## Exercise
Copy the lines of the listing below, from the line with "Click wrench icon beside ファイル共有とバックアップ サービス" up to and including the line with "tap(115, 50)", keeping the requests as they are. In the answers, scale every coordinate by 1.15 and round to the nearest whole number, with halves rounded up.

## Recorded data
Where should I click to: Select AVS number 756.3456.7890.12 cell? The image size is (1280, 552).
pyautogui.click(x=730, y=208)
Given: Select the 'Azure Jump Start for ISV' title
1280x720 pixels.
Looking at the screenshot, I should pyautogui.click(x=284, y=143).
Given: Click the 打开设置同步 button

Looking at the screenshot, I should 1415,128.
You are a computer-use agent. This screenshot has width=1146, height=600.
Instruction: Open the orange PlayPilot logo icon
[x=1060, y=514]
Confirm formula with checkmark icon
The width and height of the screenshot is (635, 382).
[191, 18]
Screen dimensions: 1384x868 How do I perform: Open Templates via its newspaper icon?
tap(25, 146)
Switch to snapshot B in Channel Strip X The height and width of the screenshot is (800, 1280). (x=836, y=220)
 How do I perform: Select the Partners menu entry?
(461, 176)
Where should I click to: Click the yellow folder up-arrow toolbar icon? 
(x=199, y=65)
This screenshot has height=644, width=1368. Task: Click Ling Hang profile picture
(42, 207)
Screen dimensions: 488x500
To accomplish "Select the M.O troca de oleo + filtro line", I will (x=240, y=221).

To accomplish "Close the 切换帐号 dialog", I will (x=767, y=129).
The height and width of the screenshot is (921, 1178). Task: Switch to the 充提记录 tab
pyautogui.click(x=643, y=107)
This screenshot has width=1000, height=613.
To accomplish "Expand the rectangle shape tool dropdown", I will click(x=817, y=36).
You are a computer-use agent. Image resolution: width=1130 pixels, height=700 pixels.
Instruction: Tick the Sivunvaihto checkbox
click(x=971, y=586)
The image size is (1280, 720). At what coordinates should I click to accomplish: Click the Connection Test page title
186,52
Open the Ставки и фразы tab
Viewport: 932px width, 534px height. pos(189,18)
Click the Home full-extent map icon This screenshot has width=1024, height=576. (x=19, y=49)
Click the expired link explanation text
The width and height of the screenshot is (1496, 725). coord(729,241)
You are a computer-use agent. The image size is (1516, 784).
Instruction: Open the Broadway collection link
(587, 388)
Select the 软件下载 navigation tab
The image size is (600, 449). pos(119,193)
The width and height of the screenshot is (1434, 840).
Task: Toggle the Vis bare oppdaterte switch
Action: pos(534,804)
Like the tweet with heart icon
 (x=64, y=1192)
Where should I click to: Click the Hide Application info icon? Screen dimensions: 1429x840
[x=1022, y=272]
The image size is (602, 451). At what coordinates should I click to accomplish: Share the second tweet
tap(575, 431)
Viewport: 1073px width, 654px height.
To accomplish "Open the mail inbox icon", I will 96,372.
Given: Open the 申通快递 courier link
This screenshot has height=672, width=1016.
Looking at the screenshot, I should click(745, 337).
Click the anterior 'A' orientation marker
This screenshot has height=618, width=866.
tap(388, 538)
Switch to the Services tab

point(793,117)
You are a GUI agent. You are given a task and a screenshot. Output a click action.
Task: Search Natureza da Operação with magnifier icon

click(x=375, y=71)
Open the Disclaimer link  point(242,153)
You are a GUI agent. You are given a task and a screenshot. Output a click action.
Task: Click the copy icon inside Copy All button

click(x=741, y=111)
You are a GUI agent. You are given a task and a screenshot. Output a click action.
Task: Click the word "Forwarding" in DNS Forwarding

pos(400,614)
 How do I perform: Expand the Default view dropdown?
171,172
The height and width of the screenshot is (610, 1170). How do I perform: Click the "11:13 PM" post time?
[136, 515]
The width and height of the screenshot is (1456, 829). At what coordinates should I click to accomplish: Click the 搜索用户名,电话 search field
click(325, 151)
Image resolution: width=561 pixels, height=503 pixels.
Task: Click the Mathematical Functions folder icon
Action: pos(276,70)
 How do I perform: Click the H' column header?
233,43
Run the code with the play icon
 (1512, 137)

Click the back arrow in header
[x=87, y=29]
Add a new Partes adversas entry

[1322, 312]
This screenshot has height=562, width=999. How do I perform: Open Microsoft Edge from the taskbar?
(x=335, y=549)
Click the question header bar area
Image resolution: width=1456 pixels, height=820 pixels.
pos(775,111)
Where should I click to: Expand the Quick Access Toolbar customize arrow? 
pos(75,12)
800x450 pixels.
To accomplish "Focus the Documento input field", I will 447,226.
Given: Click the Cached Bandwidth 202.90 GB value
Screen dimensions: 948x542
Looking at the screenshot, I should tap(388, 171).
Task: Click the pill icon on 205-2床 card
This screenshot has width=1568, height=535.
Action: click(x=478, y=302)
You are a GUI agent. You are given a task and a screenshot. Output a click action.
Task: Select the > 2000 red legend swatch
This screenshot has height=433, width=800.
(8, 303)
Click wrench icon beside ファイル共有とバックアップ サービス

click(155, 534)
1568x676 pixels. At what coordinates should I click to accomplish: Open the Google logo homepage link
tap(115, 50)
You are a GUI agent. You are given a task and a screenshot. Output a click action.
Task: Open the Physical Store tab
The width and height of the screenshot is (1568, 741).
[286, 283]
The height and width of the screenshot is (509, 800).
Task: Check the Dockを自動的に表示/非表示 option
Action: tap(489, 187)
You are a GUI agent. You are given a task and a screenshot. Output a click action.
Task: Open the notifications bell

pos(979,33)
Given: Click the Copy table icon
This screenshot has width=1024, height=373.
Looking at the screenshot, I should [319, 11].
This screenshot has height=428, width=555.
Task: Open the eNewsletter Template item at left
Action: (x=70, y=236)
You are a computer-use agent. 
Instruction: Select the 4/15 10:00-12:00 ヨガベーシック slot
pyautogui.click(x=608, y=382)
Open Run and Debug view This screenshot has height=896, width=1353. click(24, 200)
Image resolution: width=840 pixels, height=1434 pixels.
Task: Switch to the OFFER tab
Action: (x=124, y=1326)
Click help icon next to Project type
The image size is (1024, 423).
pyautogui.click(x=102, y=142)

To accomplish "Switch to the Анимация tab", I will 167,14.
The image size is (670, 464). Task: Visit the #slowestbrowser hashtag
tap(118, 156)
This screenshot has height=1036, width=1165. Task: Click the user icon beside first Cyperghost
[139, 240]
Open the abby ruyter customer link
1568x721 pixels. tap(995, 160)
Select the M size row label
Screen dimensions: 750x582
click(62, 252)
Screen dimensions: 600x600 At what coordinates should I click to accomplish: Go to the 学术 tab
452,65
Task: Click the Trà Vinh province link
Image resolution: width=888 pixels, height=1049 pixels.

## Solution for this task
Click wrench icon beside ファイル共有とバックアップ サービス

click(178, 614)
1568x676 pixels. At what coordinates should I click to accomplish: Open the Google logo homepage link
tap(132, 58)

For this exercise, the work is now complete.